Decades ago (yes, I am that old), when I was working on an IBM mainframe, I was very favorably impressed with their customer service. So, hopefully, some of that will spill over on to licensing SPSS.
So, I am loving my new computer – 12 GB RAM, dual quad-core and a terabyte of space. Mac OS 10.6 (Snow Leopard) plus four VMs with Vista 32, Vista 64, Office 32 and Office 64, plus two enormous monitors so I can run Unix programs on our cluster and monitor that while I am programming in the Windows environment or running SPSS on the Mac on the other side. Learning JMP keeps moving up my to-do list, so I got the SAS download manager for JMP, downloaded it to my computer and got this message:
JVM not found.
I suspected immediately it had something to do with Snow Leopard and the fact that I was right about this helped me not at all in fixing it. I could not find any mention of this problem on the JMP site or anything specific to the SAS download manager or JMP anywhere.
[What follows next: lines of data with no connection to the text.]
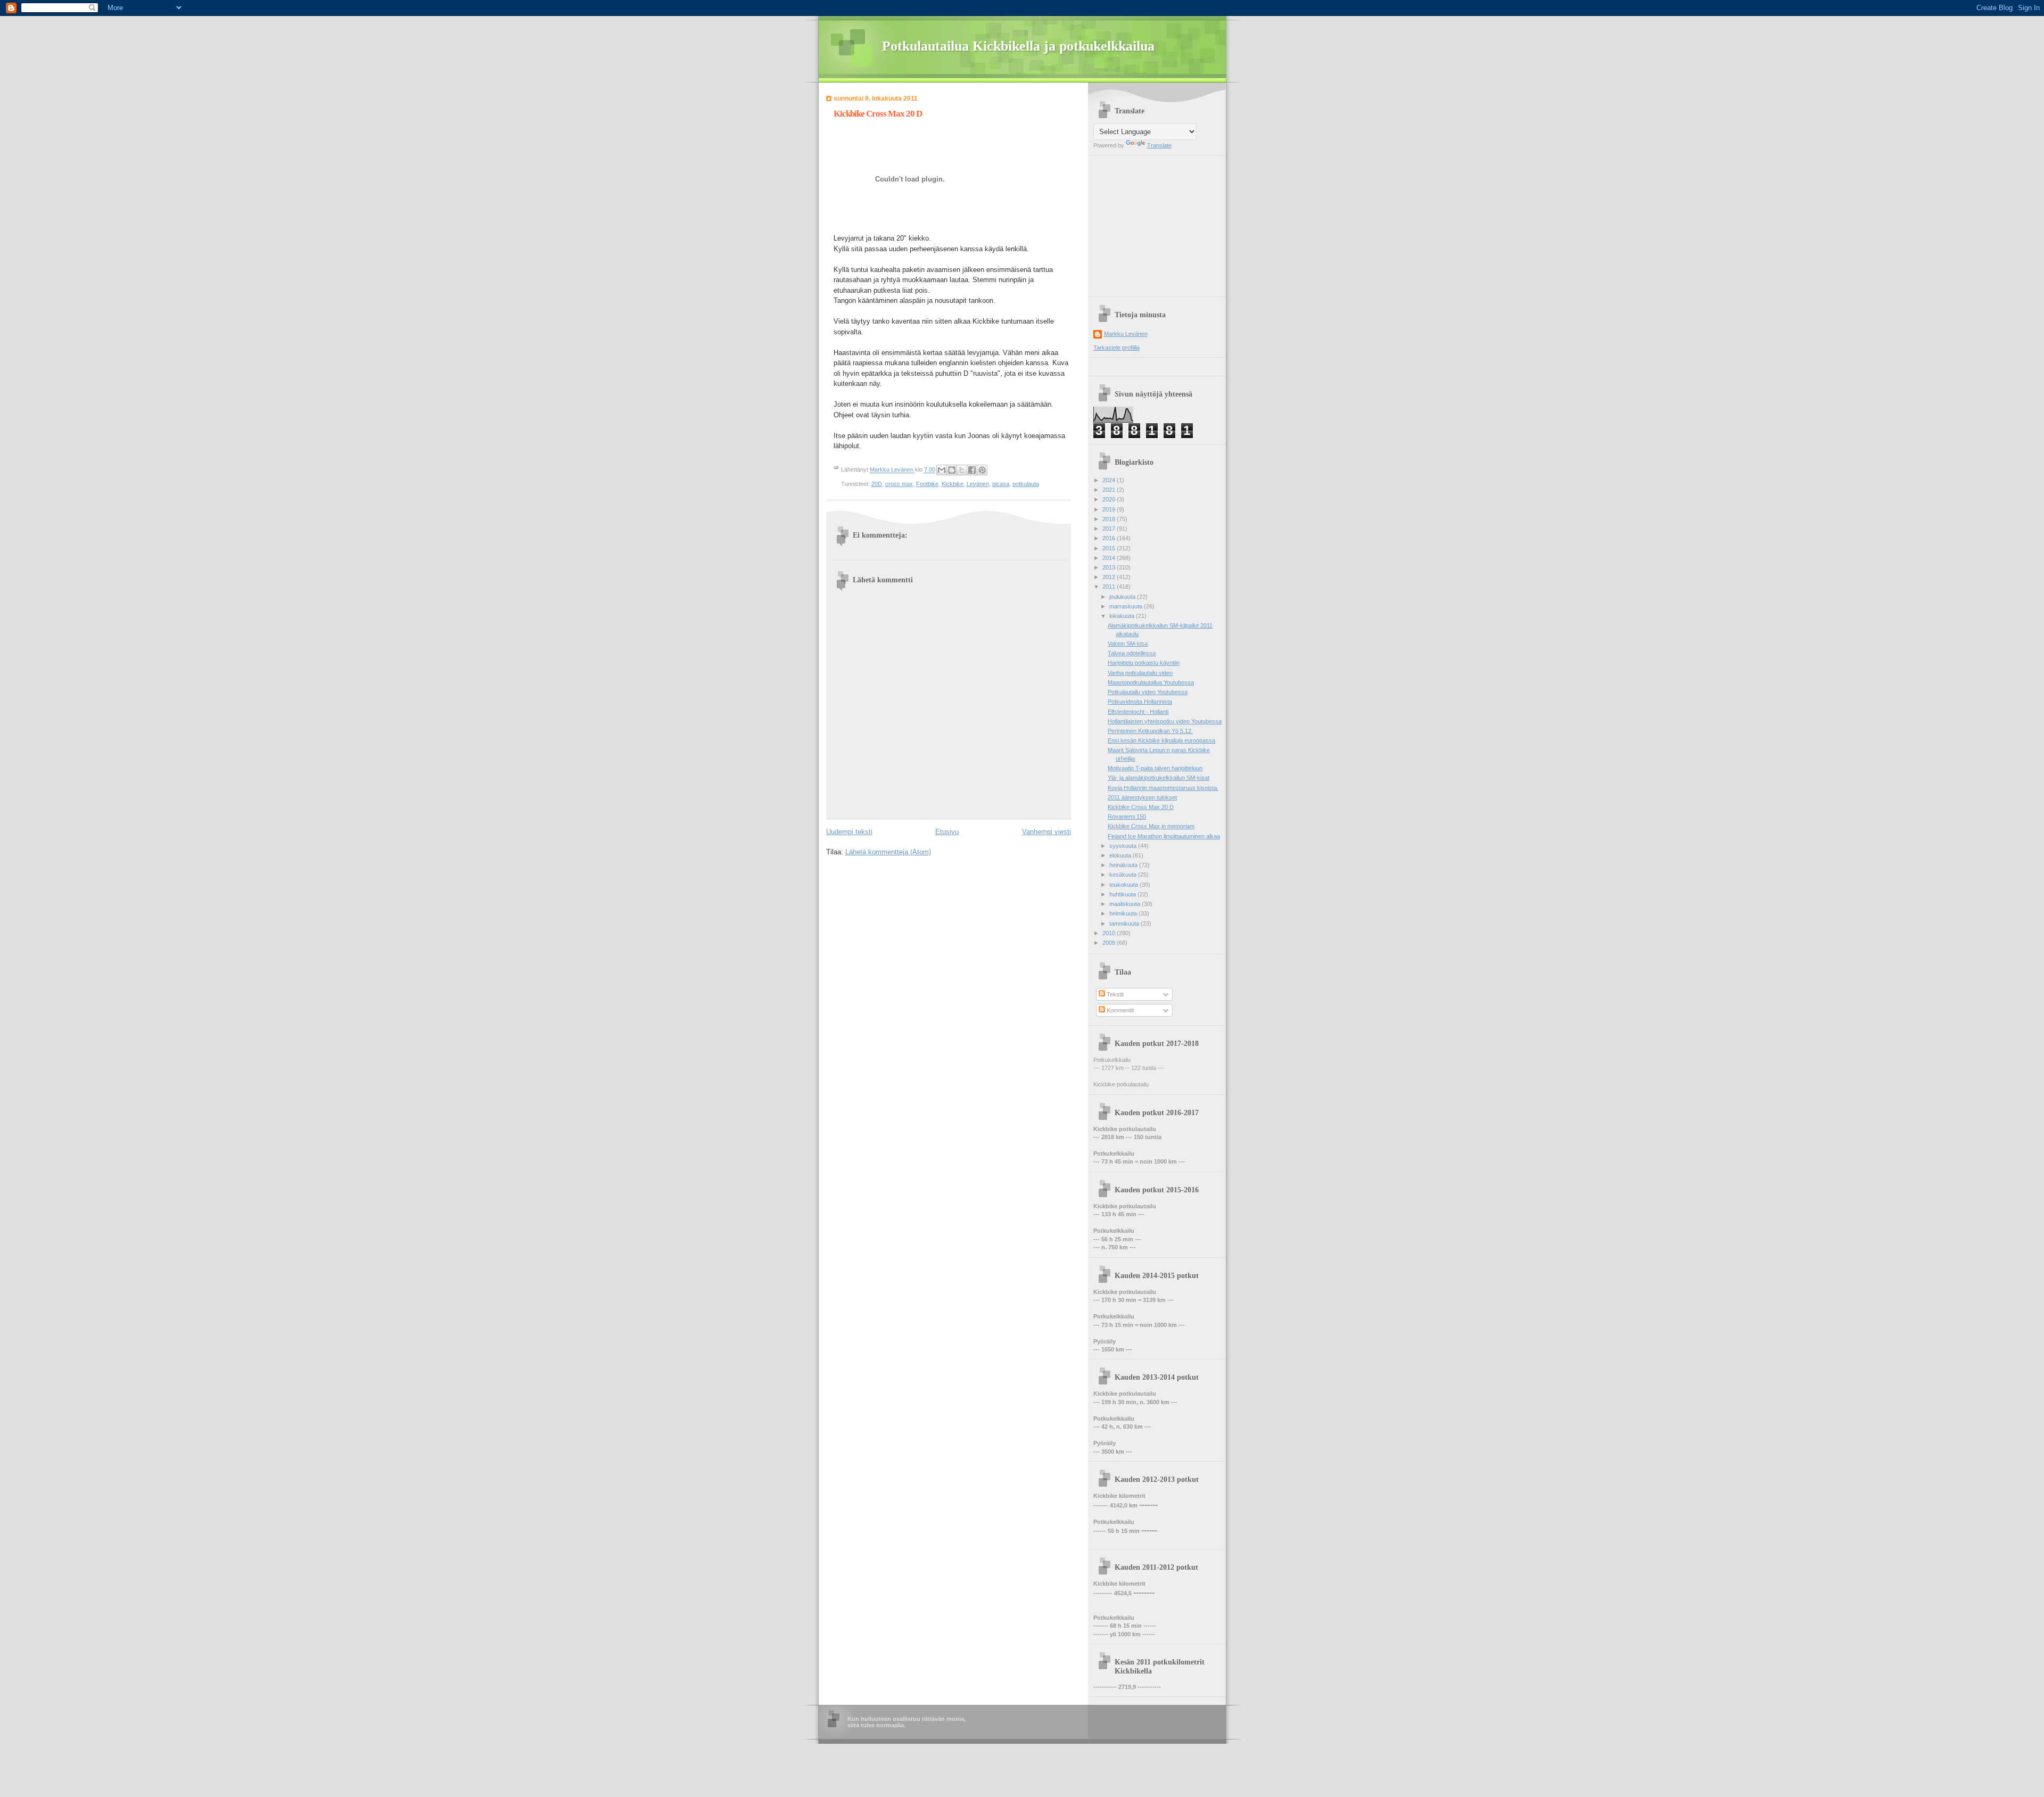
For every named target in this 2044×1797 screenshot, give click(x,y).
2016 (1109, 538)
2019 (1109, 509)
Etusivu (947, 832)
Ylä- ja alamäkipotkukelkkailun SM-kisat (1158, 777)
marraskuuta (1126, 606)
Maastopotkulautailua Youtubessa (1151, 682)
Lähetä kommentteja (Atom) (888, 852)
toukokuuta (1124, 884)
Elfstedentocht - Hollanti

However, I did find quite a number of explanations of why one might get a JVM not found error and what to do about it.
I found a number of sites with fixes, all relating to installing Java 1.5 on Snow Leopard, some of which were absolute Greek to me (and I have three graduate degrees, including a doctorate with a specialization in statistics where we are used to Greek! )
This one http://chxor.chxo.com/post/183013153/installing-java-1-5-on-snow-leopard from CHXO Internets was absolutely simple to follow and fixed my problem immediately. Hurray.
[Note to self, as soon as I get a spare minute, as in first thing tomorrow, send $20 for shareware fee to Pacifist , I already have another use for this. ]
When I followed the few steps outlined in the blog post above, the SAS download manager installed, then I installed JMP and all was wonderful.